_Exercise goal_: Print the lines below exactly as written, with none missing.

_Data extract_:
_ _ _ _ _ _ _
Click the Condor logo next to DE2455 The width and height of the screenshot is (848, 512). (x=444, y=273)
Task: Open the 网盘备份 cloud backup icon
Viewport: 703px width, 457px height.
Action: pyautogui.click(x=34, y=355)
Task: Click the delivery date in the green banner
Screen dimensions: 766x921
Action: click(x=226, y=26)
_ _ _ _ _ _ _
_Exercise answer_:
Click the Condor logo next to DE2455 The width and height of the screenshot is (848, 512). (x=444, y=273)
Task: Open the 网盘备份 cloud backup icon
Viewport: 703px width, 457px height.
Action: pyautogui.click(x=34, y=355)
Task: Click the delivery date in the green banner
Screen dimensions: 766x921
Action: click(x=226, y=26)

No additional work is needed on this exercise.